Nelson commanded the British fleet in the battle of Trafalgar in 1805, a naval engagement off the coast of Spain that wrested control of the seas from Napoleon and secured England from the threat of French invasion. As the battle was about to commence, the admiral’s flagship HMS Victory hoisted signal flags conveying the message, “England expects that every man will do his duty”—a text that was slightly altered in 1811 to “England expects that every man this day will do his duty,” to fit the meter of a patriotic song by John Braham commemorating the victory.
The courageous Nelson, who had lost an arm and an eye in
earlier battles, was shot to death near the end of the
decisive engagement at Trafalgar, heightening the appeal of
his stirring message. In 1904 a statue of him stood atop a
massive pillar in the center of Sackville Street, the main
thoroughfare in Dublin—as another does to this day in
Trafalgar Square in London. Irish attitudes toward his great
military accomplishment differ considerably from those of the
English. On March 8, 1966 a bomb planted by the IRA destroyed
the upper half of Nelson’s pillar and threw his statue to the
ground. Mulligan’s patriotic aversion takes the form of
mocking Nelson’s message of stiff-upper-lip militarism. Like
the countercultural American rebels of the 1960s who urged
their countrymen to “Make love not war,” Mulligan suggests
that it is the duty of every good Irishman to hoist a pint
every day. The novel's mocking association of drinking and
soldiering continues at the end of Oxen of the Sun,
where the young medical students sing "Slattery's
mounted foot" and march to the drum of the British
Beatitudes.
As so often in Joyce’s comical writing, however, the irony is not simple or stable; Irish drinking is itself ironically undermined by the comparison to British militarism. Like the Royal Navy, the pub culture of Ireland contains an element of coercive conformity. Visitors to a pub in 1904 might expect to be “treated” to a round by a friend whose pockets were not empty, and then, if their own pockets were not empty, to treat others to a round of drinks in turn. The alcoholism, poverty, domestic strife, and social irresponsibility cultivated by this tradition of unending drinks led to anti-treating leagues in the late nineteenth and early twentieth centuries, comparable to the prohibition movement of the same era in the United States. Joyce was very far from being a teetotaler, but he recognized the corrosive effects of the custom and painted a devastating portrait of them in the story "Counterparts." In Ulysses, Mulligan’s reaction to Stephen's receiving his pay for a month's labor—"We'll have a glorious drunk to astonish the druidy druids"—is only the first of many glimpses of alcoholic excess. Leopold Bloom’s heroism consists in part in his indulging only moderately in alcohol while others are losing themselves in drink.

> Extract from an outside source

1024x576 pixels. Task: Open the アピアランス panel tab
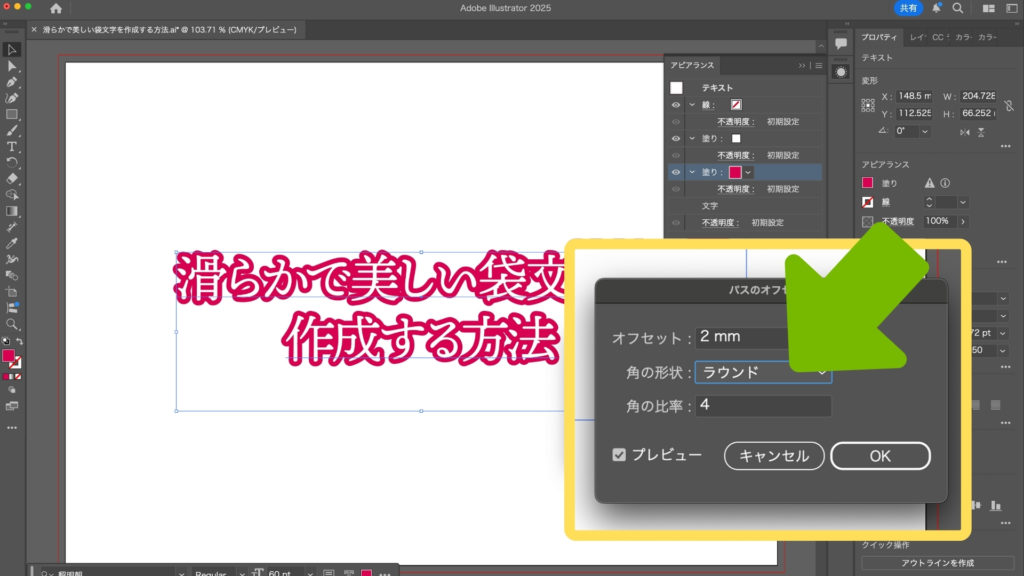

Bloom also dissents from most expressions of ardent nationalism. In Eumaeus, he recalls Nelson’s famous expression when thinking about the Irish “harbourmasters and coastguard service who had to man the rigging and push off and out amid the elements, whatever the season when duty called Ireland expects that every man and so on.” This subsumption of Irish duty within the British imperial system coheres with the position he takes on the political disagreement in the cabman’s shelter: he believes that armed resistance is futile given the dominance of British power. Earlier in the same paragraph, he thinks of the sea, “as a casual glance at the map revealed, it covered fully three fourths of it and he fully realised accordingly what it meant, to rule the waves.”